Open TerryLv opened 7 years ago

TerryLv commented 7 years ago

Hi,

I'm trying to porting ptpd to NXP Kinetis K64 board. I read the code and have a question. Can you kindly help me?

Thank you in advance.

In code, updateClock() in servo.c, it will calculate the time and set it to system time. getTime(&timeTmp); subTime(&timeTmp, &timeTmp, &ptpClock->currentDS.offsetFromMaster); setTime(&timeTmp); and in sys_time.c, setTime function will call ETH_PTPTime_SetTime to set time to PTPTSHUR and PTPTSLUR register. But PTPTSHUR and PTPTSLUR are update register. The value will be added or subtracted from system time.

Isn't setTime function will set time directly to system time? Or, timeTmp from subTime(&timeTmp, &timeTmp, &ptpClock->currentDS.offsetFromMaster); is just a relative time value?

mike-at-ologic commented 7 years ago

It's been a number of years since I looked at this code, but I'll try to help. Looking over the code in question and the STM32F4 datasheet, the PTPTSHUR and PTPTSLUR registers are described as follows:

"This register (PTPTSHUR) contains the most significant (higher) 32 bits of the time to be written to, added to, or subtracted from the System Time value. The Time stamp high update register, along with the Time stamp update low register, initializes or updates the system time maintained by the MAC. You have to write both of these registers before setting the TSSTI or TSSTU bits in the Time stamp control register."

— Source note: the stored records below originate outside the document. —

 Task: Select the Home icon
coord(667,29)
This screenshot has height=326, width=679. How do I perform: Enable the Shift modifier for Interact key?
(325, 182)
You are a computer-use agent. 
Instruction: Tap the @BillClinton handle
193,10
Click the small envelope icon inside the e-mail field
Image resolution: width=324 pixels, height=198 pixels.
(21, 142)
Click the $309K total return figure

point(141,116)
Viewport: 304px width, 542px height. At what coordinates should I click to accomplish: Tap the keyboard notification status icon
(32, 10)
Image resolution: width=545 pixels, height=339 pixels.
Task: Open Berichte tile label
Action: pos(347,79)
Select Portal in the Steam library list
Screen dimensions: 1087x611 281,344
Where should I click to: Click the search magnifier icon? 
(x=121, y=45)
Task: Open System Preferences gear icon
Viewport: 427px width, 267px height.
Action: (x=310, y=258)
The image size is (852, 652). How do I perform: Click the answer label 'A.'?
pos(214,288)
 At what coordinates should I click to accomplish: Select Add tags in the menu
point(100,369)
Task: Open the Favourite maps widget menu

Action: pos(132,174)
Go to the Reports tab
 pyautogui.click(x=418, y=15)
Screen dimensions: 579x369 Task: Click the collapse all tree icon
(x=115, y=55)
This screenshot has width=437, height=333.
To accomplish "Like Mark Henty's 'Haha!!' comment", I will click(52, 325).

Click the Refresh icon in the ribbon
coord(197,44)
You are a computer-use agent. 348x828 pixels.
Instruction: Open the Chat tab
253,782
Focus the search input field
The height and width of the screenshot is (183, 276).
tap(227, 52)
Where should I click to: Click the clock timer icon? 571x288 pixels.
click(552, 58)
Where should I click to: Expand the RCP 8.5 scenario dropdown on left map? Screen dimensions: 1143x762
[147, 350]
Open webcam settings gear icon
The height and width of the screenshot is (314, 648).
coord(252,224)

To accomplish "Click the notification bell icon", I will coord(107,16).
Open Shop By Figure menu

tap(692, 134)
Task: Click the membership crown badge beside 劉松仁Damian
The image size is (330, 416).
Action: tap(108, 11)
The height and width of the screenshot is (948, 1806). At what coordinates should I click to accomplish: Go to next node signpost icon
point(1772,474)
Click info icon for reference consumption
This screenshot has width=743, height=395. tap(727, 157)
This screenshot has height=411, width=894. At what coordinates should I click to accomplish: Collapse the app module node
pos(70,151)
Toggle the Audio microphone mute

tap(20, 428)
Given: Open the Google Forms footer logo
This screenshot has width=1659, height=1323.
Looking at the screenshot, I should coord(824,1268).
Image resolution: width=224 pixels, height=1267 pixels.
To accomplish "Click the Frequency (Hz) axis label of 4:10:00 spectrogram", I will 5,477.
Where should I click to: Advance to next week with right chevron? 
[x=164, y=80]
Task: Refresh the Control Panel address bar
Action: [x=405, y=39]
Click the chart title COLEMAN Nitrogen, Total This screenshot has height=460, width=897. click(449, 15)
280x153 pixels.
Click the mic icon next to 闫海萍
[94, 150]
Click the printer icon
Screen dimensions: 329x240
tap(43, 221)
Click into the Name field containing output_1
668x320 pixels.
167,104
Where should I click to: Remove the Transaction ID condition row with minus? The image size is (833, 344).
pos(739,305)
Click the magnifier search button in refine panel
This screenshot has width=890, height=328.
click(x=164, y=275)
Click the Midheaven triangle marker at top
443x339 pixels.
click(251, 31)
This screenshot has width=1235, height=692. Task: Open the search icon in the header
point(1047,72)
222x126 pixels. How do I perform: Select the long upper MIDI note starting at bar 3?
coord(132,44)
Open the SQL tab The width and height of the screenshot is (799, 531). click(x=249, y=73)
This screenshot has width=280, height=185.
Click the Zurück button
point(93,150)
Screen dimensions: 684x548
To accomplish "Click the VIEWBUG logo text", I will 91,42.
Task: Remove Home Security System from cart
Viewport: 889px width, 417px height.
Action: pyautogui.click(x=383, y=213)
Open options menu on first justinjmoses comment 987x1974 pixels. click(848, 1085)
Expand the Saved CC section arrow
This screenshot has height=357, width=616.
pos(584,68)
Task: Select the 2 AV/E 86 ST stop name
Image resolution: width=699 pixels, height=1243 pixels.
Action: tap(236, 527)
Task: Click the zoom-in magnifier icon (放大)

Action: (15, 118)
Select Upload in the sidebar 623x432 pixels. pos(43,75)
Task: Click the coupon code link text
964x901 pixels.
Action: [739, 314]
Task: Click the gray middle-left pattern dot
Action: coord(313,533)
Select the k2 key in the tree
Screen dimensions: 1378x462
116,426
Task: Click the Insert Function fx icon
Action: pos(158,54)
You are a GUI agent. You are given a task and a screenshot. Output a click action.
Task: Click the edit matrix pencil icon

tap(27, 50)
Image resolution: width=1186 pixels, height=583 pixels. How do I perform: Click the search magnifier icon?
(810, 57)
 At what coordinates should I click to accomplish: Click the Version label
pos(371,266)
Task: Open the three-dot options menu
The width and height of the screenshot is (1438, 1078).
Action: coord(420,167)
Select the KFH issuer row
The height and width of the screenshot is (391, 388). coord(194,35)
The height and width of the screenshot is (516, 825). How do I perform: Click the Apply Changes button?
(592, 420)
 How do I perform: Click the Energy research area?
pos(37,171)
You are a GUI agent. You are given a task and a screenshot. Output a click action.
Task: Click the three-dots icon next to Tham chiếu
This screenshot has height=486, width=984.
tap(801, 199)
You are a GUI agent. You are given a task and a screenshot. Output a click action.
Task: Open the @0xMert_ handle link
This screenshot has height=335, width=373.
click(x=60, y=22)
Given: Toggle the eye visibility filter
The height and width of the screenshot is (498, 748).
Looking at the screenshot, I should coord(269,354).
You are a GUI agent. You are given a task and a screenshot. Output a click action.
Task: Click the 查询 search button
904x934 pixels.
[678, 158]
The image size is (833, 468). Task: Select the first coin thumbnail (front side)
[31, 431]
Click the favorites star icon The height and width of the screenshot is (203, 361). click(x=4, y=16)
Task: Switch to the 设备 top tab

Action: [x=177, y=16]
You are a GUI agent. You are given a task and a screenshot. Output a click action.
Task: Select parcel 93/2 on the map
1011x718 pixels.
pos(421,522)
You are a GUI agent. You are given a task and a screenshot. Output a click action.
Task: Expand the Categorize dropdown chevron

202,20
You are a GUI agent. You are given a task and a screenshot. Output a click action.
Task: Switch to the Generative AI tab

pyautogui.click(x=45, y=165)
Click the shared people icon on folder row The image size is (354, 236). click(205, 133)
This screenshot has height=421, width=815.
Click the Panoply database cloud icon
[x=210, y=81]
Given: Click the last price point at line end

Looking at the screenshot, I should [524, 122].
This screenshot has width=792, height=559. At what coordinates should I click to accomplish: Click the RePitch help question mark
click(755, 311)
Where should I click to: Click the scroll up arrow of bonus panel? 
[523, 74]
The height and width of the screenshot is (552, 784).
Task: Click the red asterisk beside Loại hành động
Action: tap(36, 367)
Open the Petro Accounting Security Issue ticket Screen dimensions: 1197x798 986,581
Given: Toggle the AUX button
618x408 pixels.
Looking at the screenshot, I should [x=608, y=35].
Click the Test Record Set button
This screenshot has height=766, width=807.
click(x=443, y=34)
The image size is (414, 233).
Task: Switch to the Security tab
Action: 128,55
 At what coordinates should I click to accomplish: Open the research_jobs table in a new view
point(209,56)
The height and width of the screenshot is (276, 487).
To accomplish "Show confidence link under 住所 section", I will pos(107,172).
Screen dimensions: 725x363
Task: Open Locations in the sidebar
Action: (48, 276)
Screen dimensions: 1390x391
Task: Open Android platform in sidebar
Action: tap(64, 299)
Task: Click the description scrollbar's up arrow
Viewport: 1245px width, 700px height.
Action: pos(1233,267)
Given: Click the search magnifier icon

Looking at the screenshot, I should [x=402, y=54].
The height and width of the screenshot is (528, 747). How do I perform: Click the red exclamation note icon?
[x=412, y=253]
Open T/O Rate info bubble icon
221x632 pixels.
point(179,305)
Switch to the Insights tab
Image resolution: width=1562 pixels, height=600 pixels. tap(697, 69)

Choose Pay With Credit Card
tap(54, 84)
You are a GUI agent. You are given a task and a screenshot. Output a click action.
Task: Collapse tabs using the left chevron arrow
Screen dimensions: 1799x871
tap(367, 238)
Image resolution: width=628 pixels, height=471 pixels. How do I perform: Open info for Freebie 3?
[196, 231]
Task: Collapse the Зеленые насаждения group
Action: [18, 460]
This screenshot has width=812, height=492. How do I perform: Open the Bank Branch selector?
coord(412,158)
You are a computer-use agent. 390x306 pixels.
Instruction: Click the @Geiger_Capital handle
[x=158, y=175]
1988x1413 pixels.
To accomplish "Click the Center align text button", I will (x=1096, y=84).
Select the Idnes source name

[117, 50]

In this case, setTime() calls ETH_PTPTime_SetTime() which sets the PTPTSHUR and the PTPTSLUR registers and then calls ETH_InitializePTPTimeStamp() which overwrites the system clock from these two registers by setting the TSSTI bit rather than the TSSTU bit which would add or subtract these registers from the system time.

Therefore, as far as I can tell, the setTime() function will set the system clock directly to the values specified. timeTmp is not a relative value, it is the actual system time to be set (which is minus the offset from master).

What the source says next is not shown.